- **SHORT TASK 1**:
Answer these questions about the DataLad contribution workflow below:
(a) Which button on GitHub creates a copy of the code base under your account?
(b) To which file should the ghremote function be added?
(c) Which prefix signals a branch that holds bug fixes?

- **QUOTED TEXT**:
The preferred way to contribute to the DataLad code base is to fork the main repository on GitHub. Here we outline the workflow used by the developers:

  1. Have a clone of our main project repository as origin remote in your git:

       git clone git://github.com/datalad/datalad
    
  2. Fork the project repository: click on the 'Fork' button near the top of the page. This creates a copy of the code base under your account on the GitHub server.

  3. Add your forked clone as a remote to the local clone you already have on your local disk:

       git remote add gh-YourLogin git@github.com:YourLogin/datalad.git
       git fetch gh-YourLogin
    

    To ease addition of other github repositories as remotes, here is a little bash function/script to add to your ~/.bashrc:

     ghremote () {
             url="$1"
             proj=${url##*/}
             url_=${url%/*}
             login=${url_##*/}
             git remote add gh-$login $url
             git fetch gh-$login
     }
    

    thus you could simply run:

      ghremote git@github.com:YourLogin/datalad.git
    

    to add the above gh-YourLogin remote. Additional handy aliases such as ghpr (to fetch existing pr from someone's remote) and ghsendpr could be found at yarikoptic's bash config file

  4. Create a branch (generally off the origin/master) to hold your changes:

       git checkout -b nf-my-feature
    

    and start making changes. Ideally, use a prefix signaling the purpose of the branch

    • nf- for new features
    • bf- for bug fixes
    • rf- for refactoring
    • doc- for documentation contributions (including in the code docstrings).

- **SHORT TASK 2**:
Echo the lines of the records from the line with "Where should I click to: Open the" up to and including the line with "tap(653, 266)". Leave the pictures out.

- **Rows from a screen grounding dataset**:
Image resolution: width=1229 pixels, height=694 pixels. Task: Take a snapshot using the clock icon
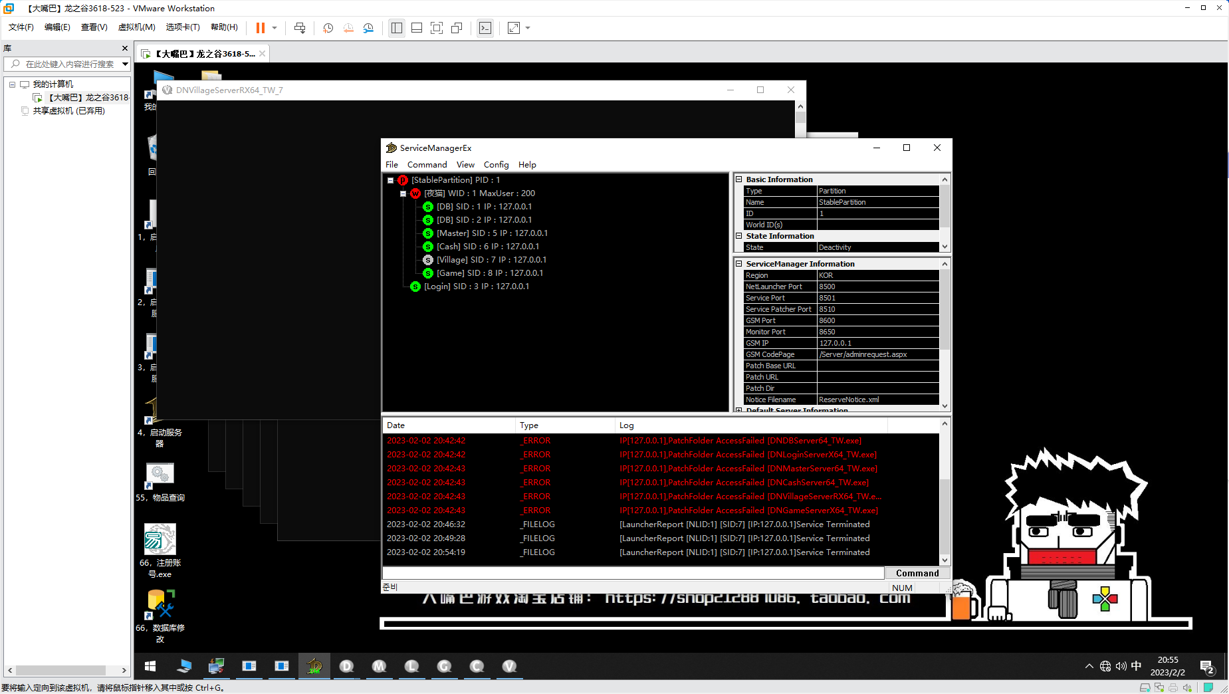coord(328,28)
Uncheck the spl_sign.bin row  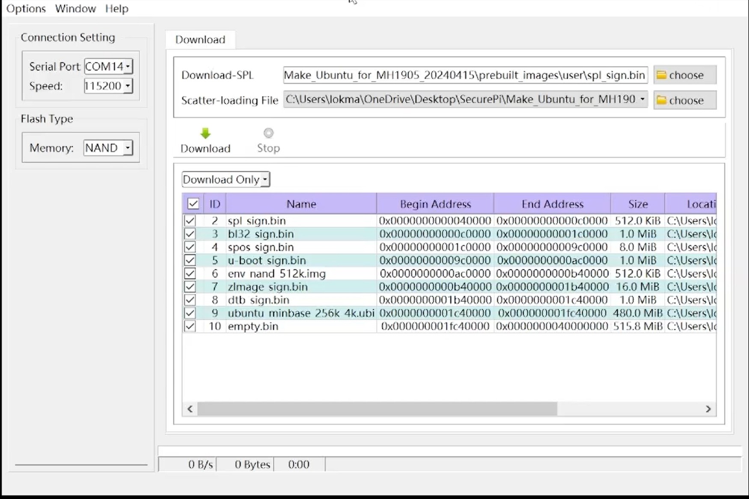pos(190,220)
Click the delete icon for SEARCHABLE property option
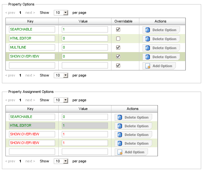This screenshot has height=172, width=205. click(x=148, y=30)
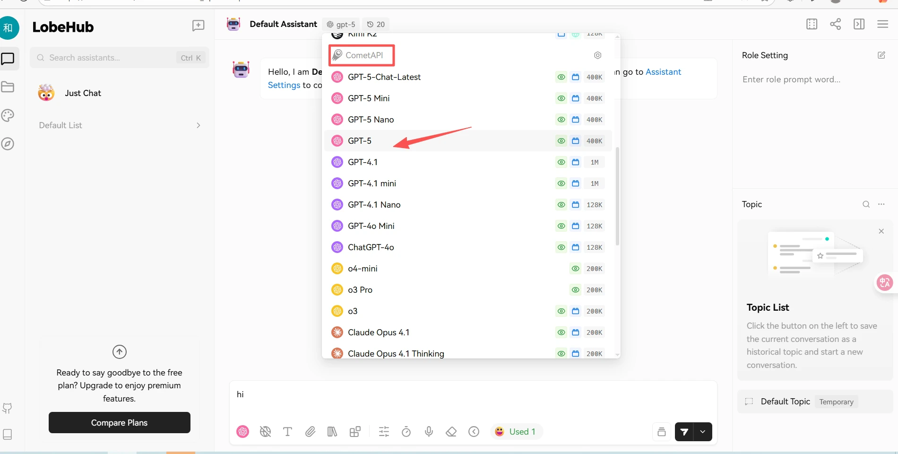The image size is (898, 454).
Task: Toggle vision capability eye icon on GPT-5
Action: (x=561, y=141)
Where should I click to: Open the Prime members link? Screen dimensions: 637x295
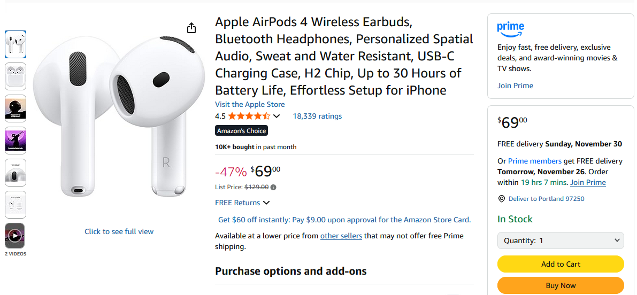tap(534, 161)
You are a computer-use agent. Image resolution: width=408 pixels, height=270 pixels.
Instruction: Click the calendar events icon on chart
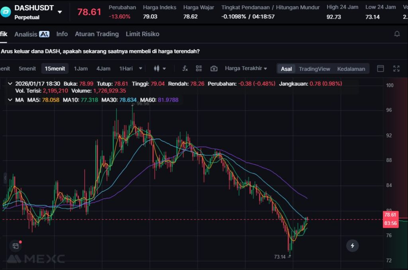[16, 246]
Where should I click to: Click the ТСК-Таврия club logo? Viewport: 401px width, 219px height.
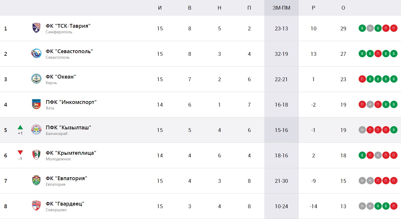(x=36, y=28)
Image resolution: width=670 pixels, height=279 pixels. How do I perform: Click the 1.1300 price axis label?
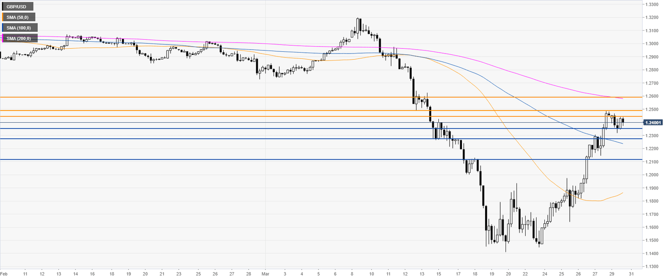tap(653, 266)
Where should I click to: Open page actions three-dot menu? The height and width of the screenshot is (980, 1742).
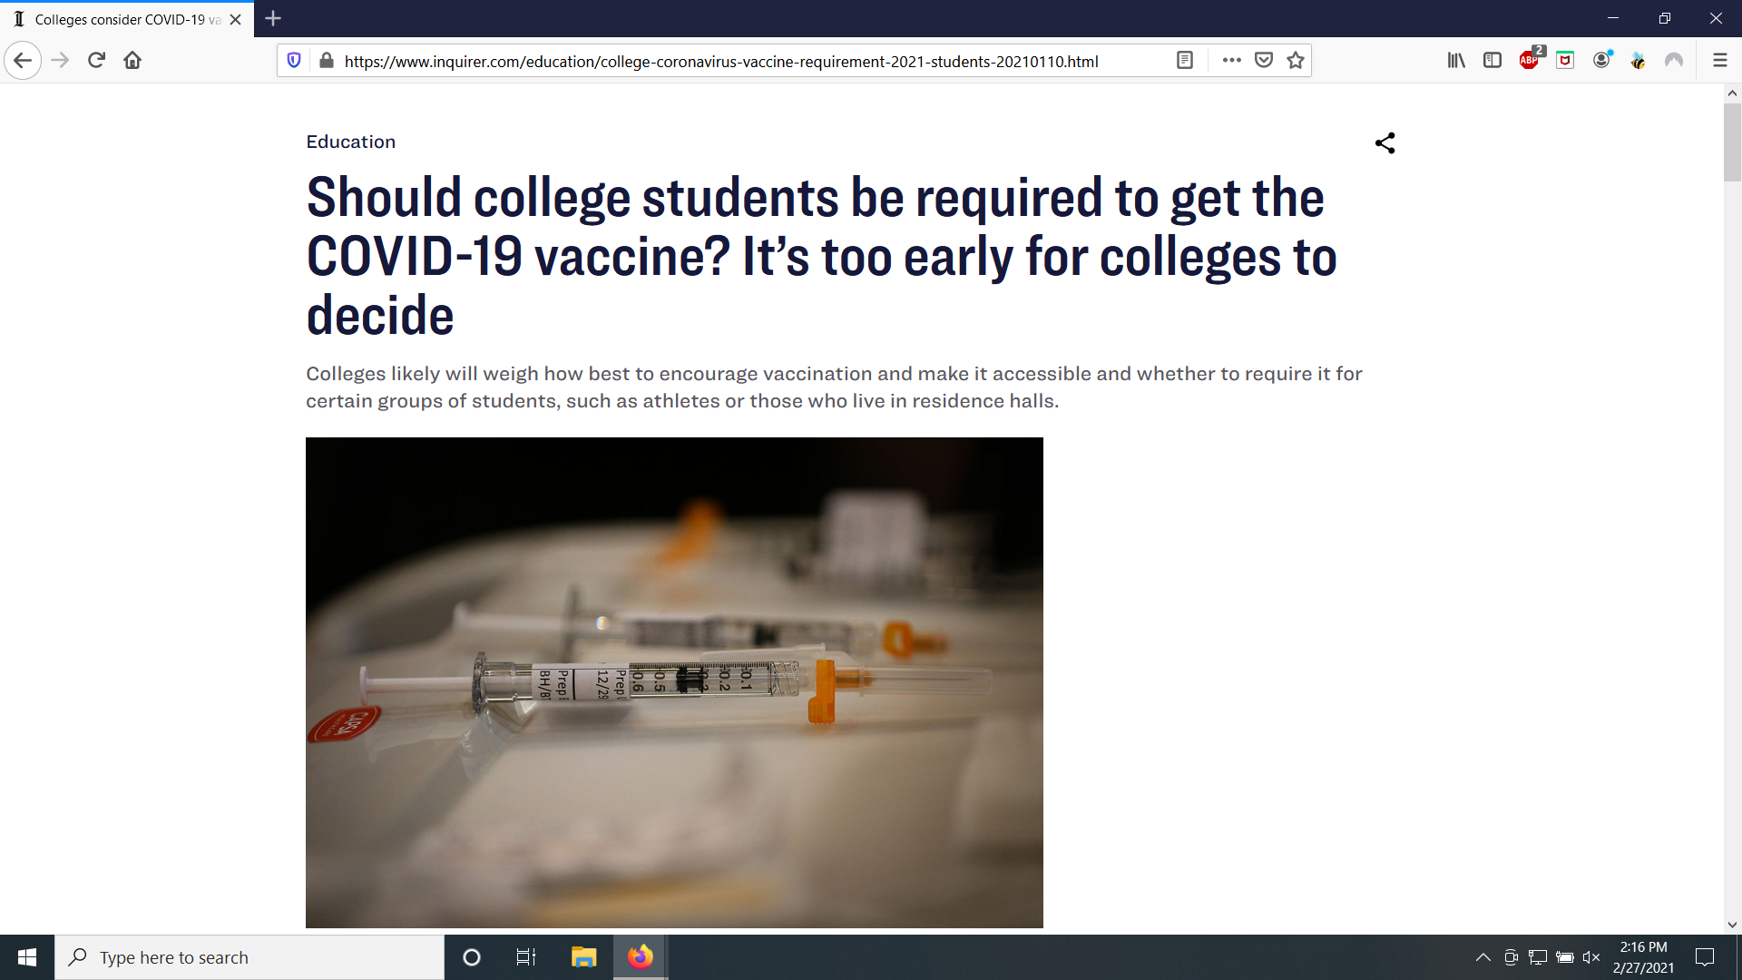click(x=1231, y=60)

- **COMPLETE ANSWER 1**:
(a) The 'Fork' button, near the top of the page.
(b) ~/.bashrc
(c) bf-

- **COMPLETE ANSWER 2**:
Where should I click to: Open the Prime members link? Screen dimensions: 637x295
tap(534, 161)
You are a computer-use agent. Image resolution: width=408 pixels, height=270 pixels.
Instruction: Click the calendar events icon on chart
[16, 246]
Where should I click to: Click the ТСК-Таврия club logo? Viewport: 401px width, 219px height.
(x=36, y=28)
Image resolution: width=670 pixels, height=279 pixels. How do I perform: Click the 1.1300 price axis label?
tap(653, 266)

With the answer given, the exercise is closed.